Things Fall Apart was the first novel in English to depict Africans who exist in an intricate moral universe; one that resonates with indigenous thought and values and concedes nothing, even in the face of the arrival of far more powerful outsiders. In place of the ignorant and superstitious "oogah-boogah"-muttering natives served up by generations of Westerners in literature and film, Achebe breathes life into sentient and articulate characters, people like Akunna, who delights in refuting a white missionary who insists that the Igbo divinities are false idols. "Yes," says Akunna, referring to a carving. "It is indeed a piece of wood. The tree from which it came was made by Chukwu, as indeed all minor gods were. But He made them for His messengers so that we could approach Him through them. It is like yourself. You are the head of your church."

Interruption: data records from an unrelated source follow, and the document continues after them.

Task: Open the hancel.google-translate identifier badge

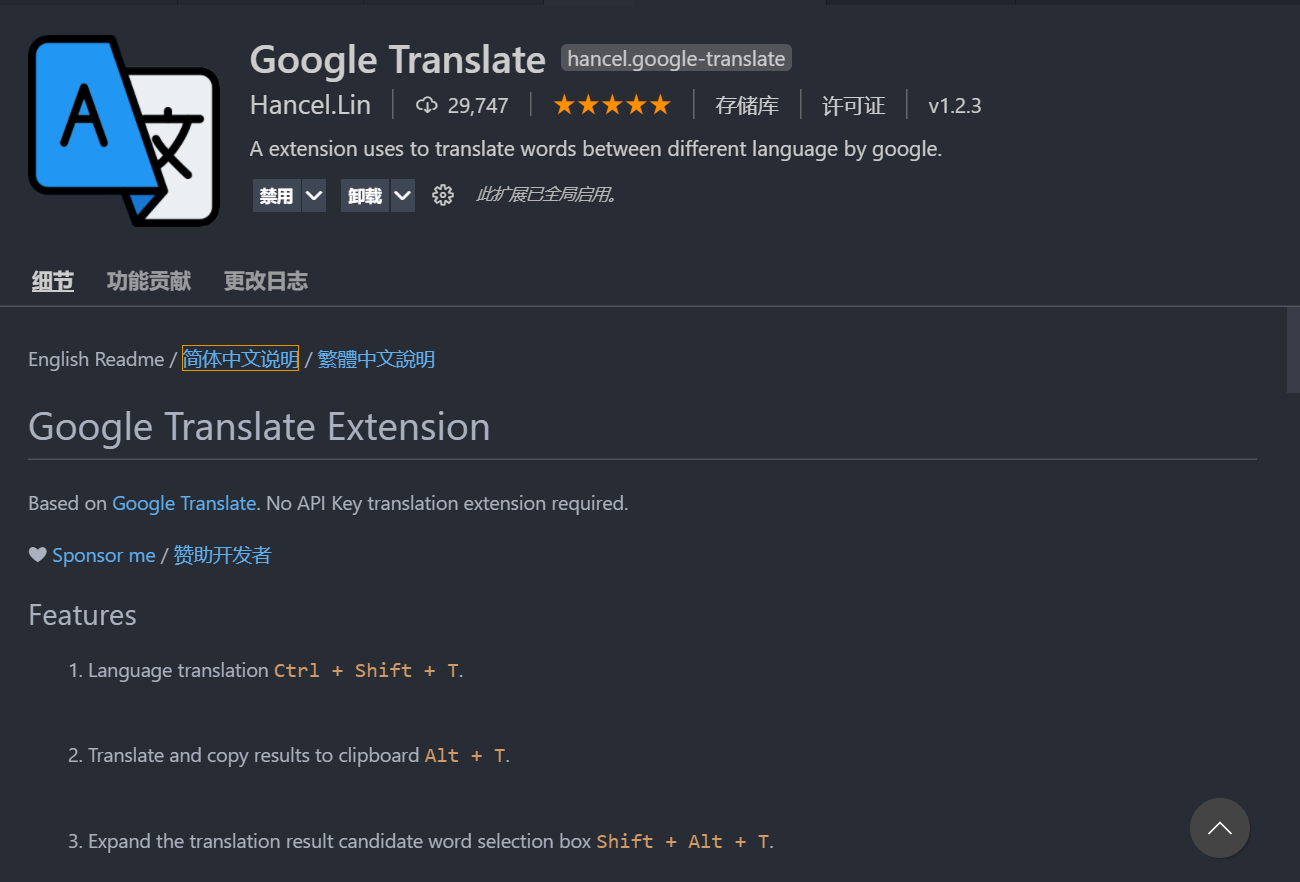Action: (676, 58)

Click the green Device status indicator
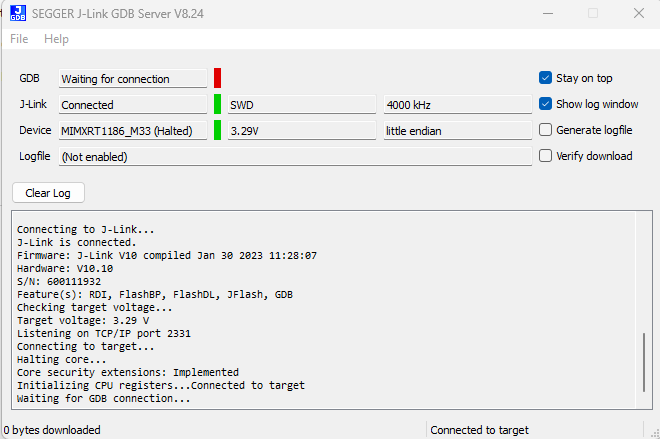tap(217, 130)
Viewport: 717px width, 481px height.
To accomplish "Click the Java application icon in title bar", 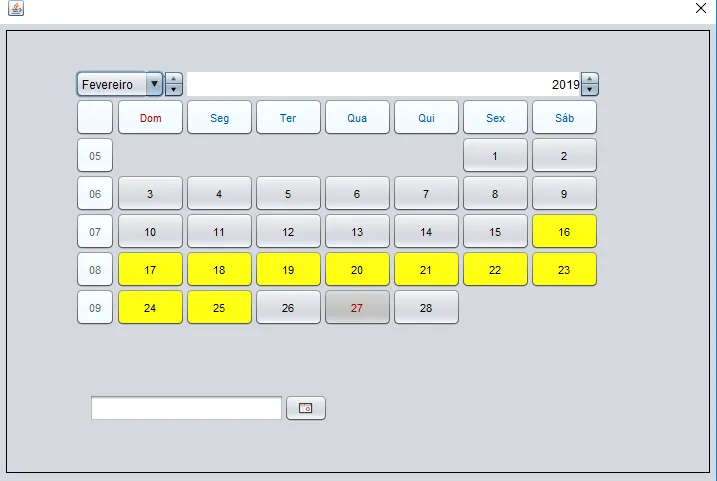I will [16, 8].
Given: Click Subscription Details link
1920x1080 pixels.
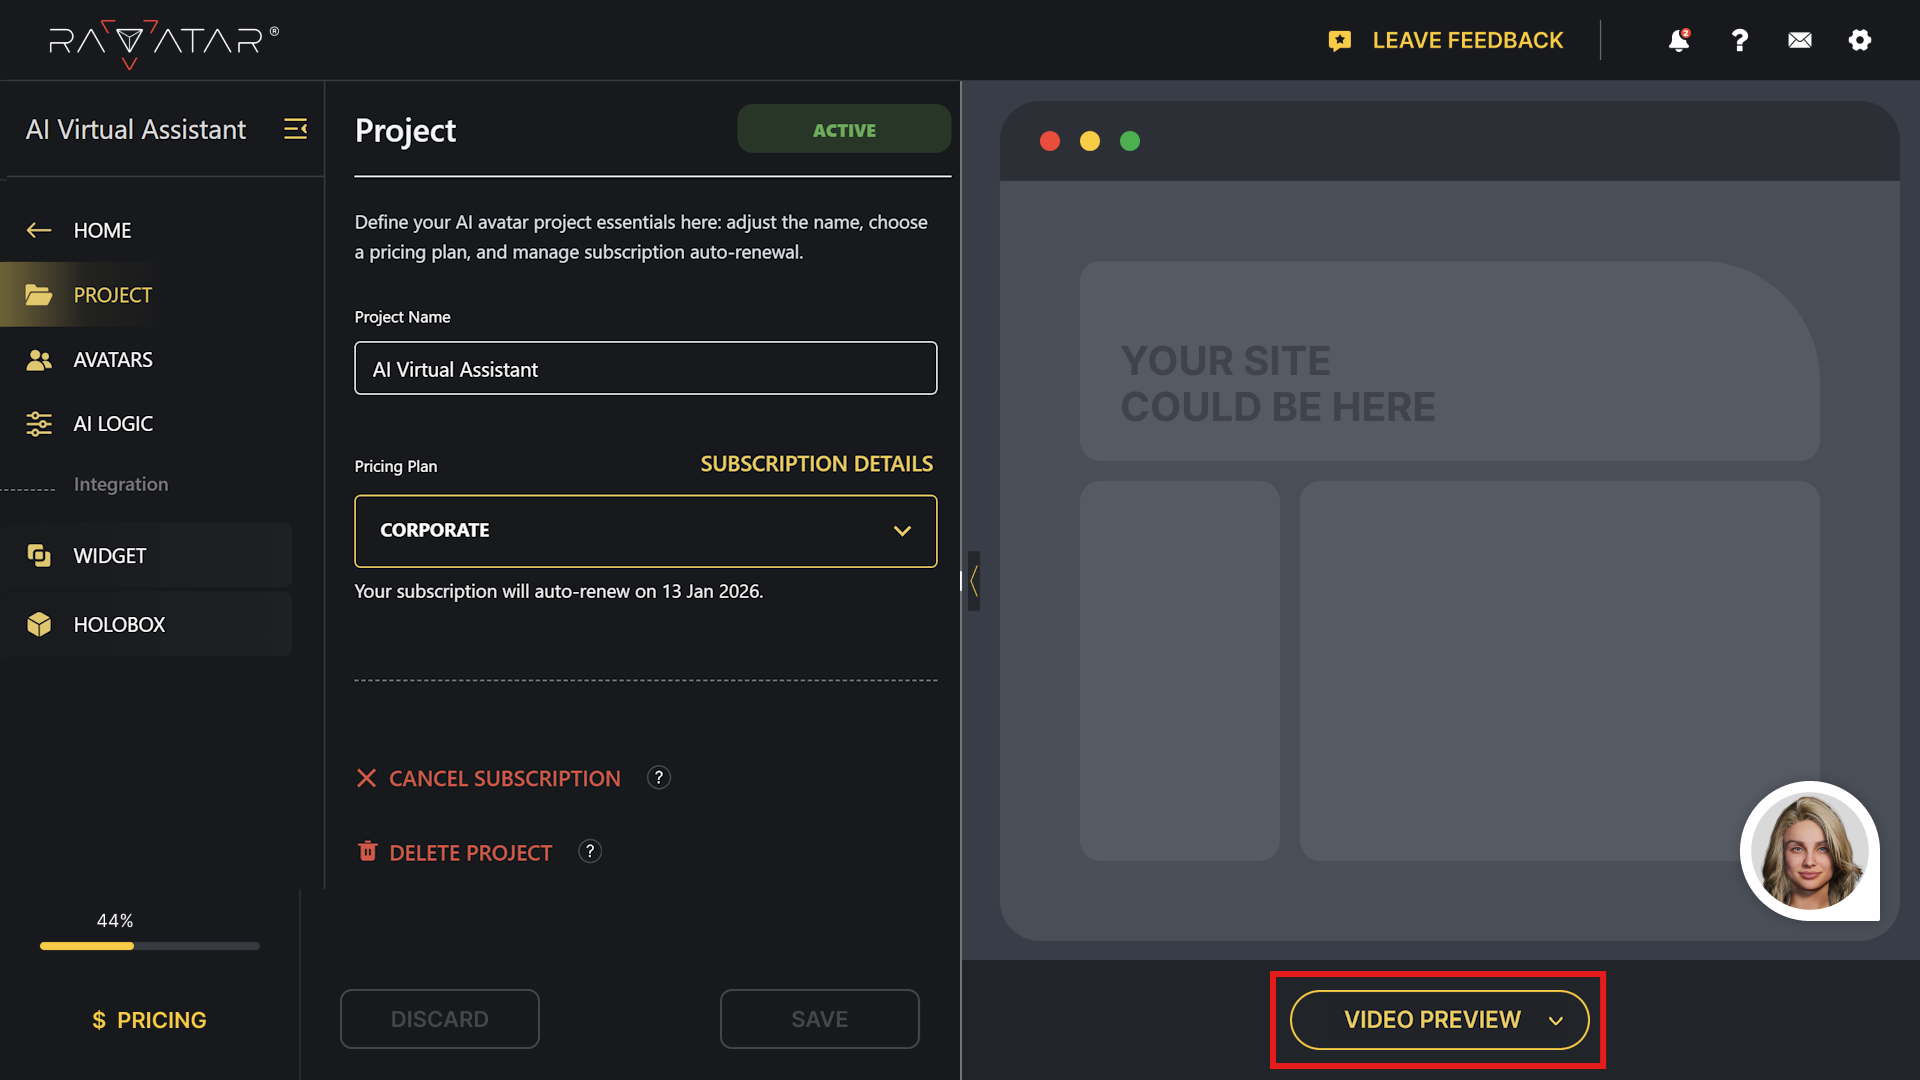Looking at the screenshot, I should [816, 464].
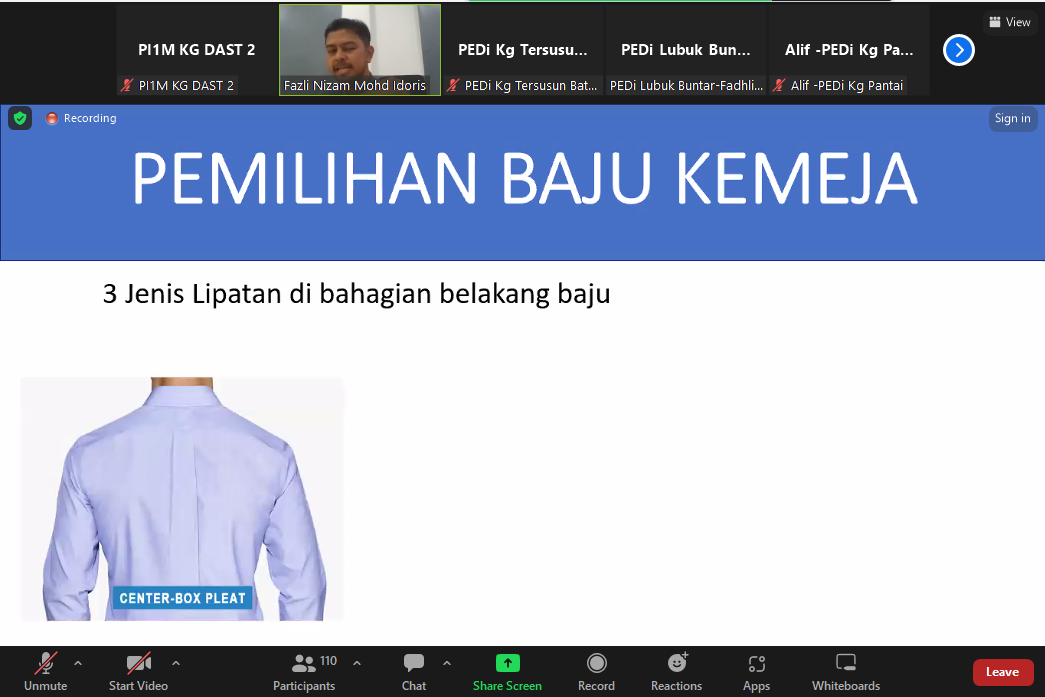The image size is (1045, 697).
Task: Select the PI1M KG DAST 2 participant tile
Action: click(197, 49)
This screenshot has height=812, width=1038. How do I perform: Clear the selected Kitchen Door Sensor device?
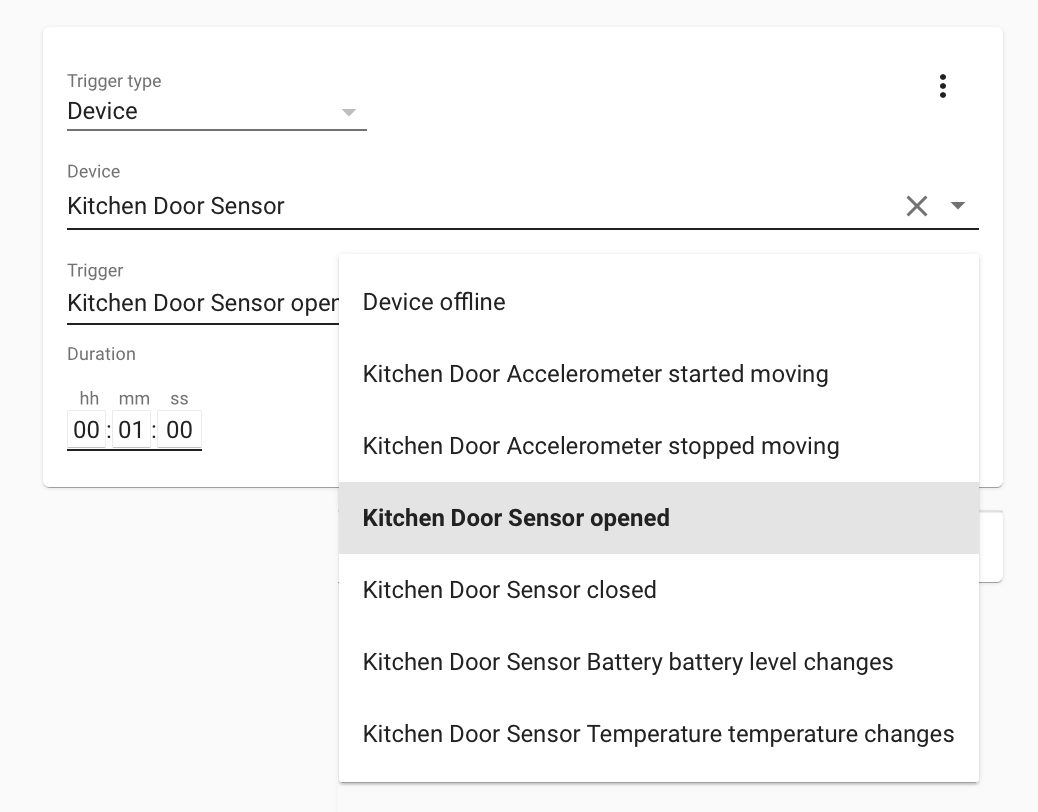[x=916, y=206]
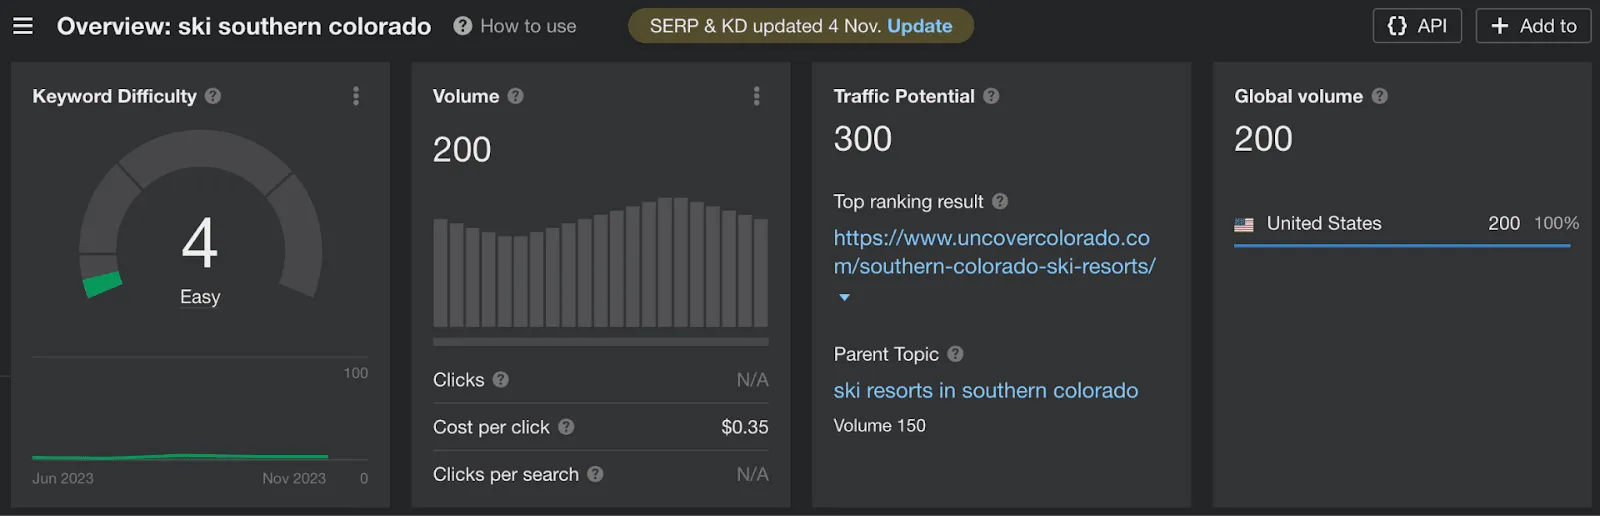Click the API button

point(1417,26)
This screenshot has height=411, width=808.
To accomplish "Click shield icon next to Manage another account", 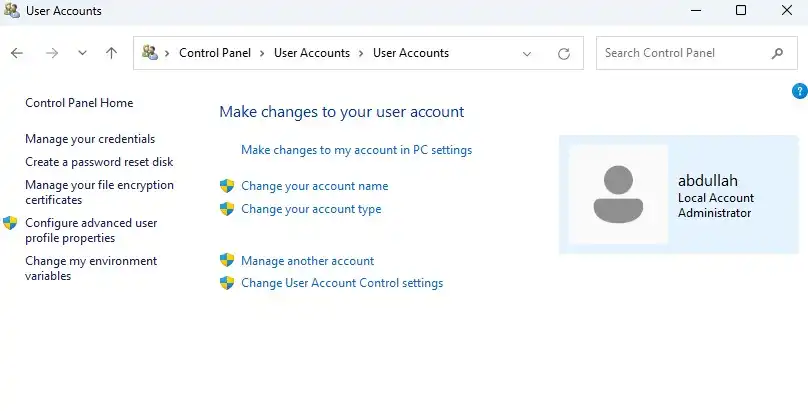I will pyautogui.click(x=227, y=260).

Things Fall Apart, Achebe's first novel, was published in 1958 in the midst of the Nigerian renaissance. It tells the story of an Ibo village of the late 1800's and one of its great men, Okonkwo, who has achieved much in his life. He is a champion wrestler, a wealthy farmer, a husband to three wives, a title-holder among his people, and a mamber of the select egwugwu whose members impersonate ancestral spirits at tribal rituals. "The most impressive achievement of Things Fall Apart..." maintains David Carroll in his book Chinua Achebe, "is the vivid picture it provides of Ibo society at the end of the nineteenth century."